▸ **YOUR OBJECTIVE**: Can you copy the items word for word, beginning at the line that contains "Given: Go to Import History" and stopping after the line that contains "Looking at the"?

--- START DATA ROWS ---

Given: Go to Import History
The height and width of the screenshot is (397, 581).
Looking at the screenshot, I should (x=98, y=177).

--- END DATA ROWS ---
--- START DATA ROWS ---

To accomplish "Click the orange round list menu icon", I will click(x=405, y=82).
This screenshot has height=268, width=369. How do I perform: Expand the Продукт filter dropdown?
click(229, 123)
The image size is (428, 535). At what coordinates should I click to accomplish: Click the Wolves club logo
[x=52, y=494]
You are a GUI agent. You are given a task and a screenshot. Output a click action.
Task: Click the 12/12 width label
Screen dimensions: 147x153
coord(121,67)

--- END DATA ROWS ---

▸ **TASK ANSWER**:
Given: Go to Import History
The height and width of the screenshot is (397, 581).
Looking at the screenshot, I should (x=98, y=177).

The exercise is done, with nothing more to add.